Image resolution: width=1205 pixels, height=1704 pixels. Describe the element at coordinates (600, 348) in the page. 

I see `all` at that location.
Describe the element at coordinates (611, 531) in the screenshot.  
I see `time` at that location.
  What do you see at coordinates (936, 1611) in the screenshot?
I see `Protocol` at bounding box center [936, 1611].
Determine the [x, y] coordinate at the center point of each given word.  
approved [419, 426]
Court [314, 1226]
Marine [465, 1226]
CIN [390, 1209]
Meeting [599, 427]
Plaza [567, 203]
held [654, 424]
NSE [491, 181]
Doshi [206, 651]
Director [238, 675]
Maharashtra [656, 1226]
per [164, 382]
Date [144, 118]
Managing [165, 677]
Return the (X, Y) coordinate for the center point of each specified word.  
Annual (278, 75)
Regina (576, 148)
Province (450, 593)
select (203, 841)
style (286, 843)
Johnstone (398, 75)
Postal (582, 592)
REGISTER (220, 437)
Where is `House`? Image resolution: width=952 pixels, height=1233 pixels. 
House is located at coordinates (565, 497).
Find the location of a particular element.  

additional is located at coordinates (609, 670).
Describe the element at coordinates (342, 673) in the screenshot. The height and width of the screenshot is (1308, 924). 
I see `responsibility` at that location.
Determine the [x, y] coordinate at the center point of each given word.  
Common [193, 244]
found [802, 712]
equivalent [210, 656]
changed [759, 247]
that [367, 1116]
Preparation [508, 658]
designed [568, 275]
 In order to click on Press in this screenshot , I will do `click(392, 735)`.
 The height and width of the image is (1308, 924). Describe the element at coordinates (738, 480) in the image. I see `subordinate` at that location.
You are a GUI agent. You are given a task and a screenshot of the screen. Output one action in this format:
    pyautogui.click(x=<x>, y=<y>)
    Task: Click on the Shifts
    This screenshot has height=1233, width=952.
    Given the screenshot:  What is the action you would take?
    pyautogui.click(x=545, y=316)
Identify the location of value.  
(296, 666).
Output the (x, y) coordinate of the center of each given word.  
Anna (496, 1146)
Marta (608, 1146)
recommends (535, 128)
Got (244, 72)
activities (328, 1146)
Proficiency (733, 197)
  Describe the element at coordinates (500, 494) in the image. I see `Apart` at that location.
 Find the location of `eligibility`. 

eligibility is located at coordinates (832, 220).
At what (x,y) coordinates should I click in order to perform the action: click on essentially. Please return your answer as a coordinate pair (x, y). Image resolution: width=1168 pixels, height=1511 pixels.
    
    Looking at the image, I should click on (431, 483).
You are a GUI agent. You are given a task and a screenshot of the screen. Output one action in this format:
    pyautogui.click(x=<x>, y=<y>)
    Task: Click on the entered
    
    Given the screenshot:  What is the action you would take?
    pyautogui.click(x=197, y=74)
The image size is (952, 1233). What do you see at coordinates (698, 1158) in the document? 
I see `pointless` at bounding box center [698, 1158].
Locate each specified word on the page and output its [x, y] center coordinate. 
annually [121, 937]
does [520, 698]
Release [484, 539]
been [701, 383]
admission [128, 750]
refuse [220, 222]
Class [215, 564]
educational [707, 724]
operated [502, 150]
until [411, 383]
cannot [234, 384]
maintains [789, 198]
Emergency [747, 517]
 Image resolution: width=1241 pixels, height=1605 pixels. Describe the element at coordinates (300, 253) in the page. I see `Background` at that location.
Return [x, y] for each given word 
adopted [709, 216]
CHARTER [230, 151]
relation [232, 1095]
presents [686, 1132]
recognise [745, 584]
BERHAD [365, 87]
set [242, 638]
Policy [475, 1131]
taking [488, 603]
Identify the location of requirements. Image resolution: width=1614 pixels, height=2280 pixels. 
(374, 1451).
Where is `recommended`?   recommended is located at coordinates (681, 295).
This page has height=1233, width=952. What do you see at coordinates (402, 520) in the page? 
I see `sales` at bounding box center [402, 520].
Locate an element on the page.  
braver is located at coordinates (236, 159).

### WORK INSTRUCTIONS
Rewrite all the items above as a single numbered list, one line per number, and leave out the blank lines.

### FINAL RESULT
1. Image resolution: width=1205 pixels, height=1704 pixels. Describe the element at coordinates (600, 348) in the page. 
2. I see `all` at that location.
3. Describe the element at coordinates (611, 531) in the screenshot.  
4. I see `time` at that location.
5.   What do you see at coordinates (936, 1611) in the screenshot?
6. I see `Protocol` at bounding box center [936, 1611].
7. Determine the [x, y] coordinate at the center point of each given word.  
8. approved [419, 426]
9. Court [314, 1226]
10. Marine [465, 1226]
11. CIN [390, 1209]
12. Meeting [599, 427]
13. Plaza [567, 203]
14. held [654, 424]
15. NSE [491, 181]
16. Doshi [206, 651]
17. Director [238, 675]
18. Maharashtra [656, 1226]
19. per [164, 382]
20. Date [144, 118]
21. Managing [165, 677]
22. Return the (X, Y) coordinate for the center point of each specified word.  
23. Annual (278, 75)
24. Regina (576, 148)
25. Province (450, 593)
26. select (203, 841)
27. style (286, 843)
28. Johnstone (398, 75)
29. Postal (582, 592)
30. REGISTER (220, 437)
31. Where is `House`? Image resolution: width=952 pixels, height=1233 pixels. 
32. House is located at coordinates (565, 497).
33. Find the location of a particular element.  
34. additional is located at coordinates (609, 670).
35. Describe the element at coordinates (342, 673) in the screenshot. The height and width of the screenshot is (1308, 924). 
36. I see `responsibility` at that location.
37. Determine the [x, y] coordinate at the center point of each given word.  
38. Common [193, 244]
39. found [802, 712]
40. equivalent [210, 656]
41. changed [759, 247]
42. that [367, 1116]
43. Preparation [508, 658]
44. designed [568, 275]
45.  In order to click on Press in this screenshot , I will do `click(392, 735)`.
46.  The height and width of the image is (1308, 924). Describe the element at coordinates (738, 480) in the image. I see `subordinate` at that location.
47. You are a GUI agent. You are given a task and a screenshot of the screen. Output one action in this format:
48.     pyautogui.click(x=<x>, y=<y>)
49.     Task: Click on the Shifts
50.     This screenshot has height=1233, width=952.
51.     Given the screenshot:  What is the action you would take?
52.     pyautogui.click(x=545, y=316)
53. Identify the location of value.  
54. (296, 666).
55. Output the (x, y) coordinate of the center of each given word.  
56. Anna (496, 1146)
57. Marta (608, 1146)
58. recommends (535, 128)
59. Got (244, 72)
60. activities (328, 1146)
61. Proficiency (733, 197)
62.   Describe the element at coordinates (500, 494) in the image. I see `Apart` at that location.
63.  Find the location of `eligibility`. 
64. eligibility is located at coordinates (832, 220).
65. At what (x,y) coordinates should I click in order to perform the action: click on essentially. Please return your answer as a coordinate pair (x, y). Image resolution: width=1168 pixels, height=1511 pixels.
66.     Looking at the image, I should click on (431, 483).
67. You are a GUI agent. You are given a task and a screenshot of the screen. Output one action in this format:
68.     pyautogui.click(x=<x>, y=<y>)
69.     Task: Click on the entered
70.     Given the screenshot:  What is the action you would take?
71.     pyautogui.click(x=197, y=74)
72. The image size is (952, 1233). What do you see at coordinates (698, 1158) in the document? 
73. I see `pointless` at bounding box center [698, 1158].
74. Locate each specified word on the page and output its [x, y] center coordinate. 
75. annually [121, 937]
76. does [520, 698]
77. Release [484, 539]
78. been [701, 383]
79. admission [128, 750]
80. refuse [220, 222]
81. Class [215, 564]
82. educational [707, 724]
83. operated [502, 150]
84. until [411, 383]
85. cannot [234, 384]
86. maintains [789, 198]
87. Emergency [747, 517]
88.  Image resolution: width=1241 pixels, height=1605 pixels. Describe the element at coordinates (300, 253) in the page. I see `Background` at that location.
89. Return [x, y] for each given word 
90. adopted [709, 216]
91. CHARTER [230, 151]
92. relation [232, 1095]
93. presents [686, 1132]
94. recognise [745, 584]
95. BERHAD [365, 87]
96. set [242, 638]
97. Policy [475, 1131]
98. taking [488, 603]
99. Identify the location of requirements. Image resolution: width=1614 pixels, height=2280 pixels. 
100. (374, 1451).
101. Where is `recommended`?   recommended is located at coordinates (681, 295).
102. This page has height=1233, width=952. What do you see at coordinates (402, 520) in the page? 
103. I see `sales` at bounding box center [402, 520].
104. Locate an element on the page.  
105. braver is located at coordinates (236, 159).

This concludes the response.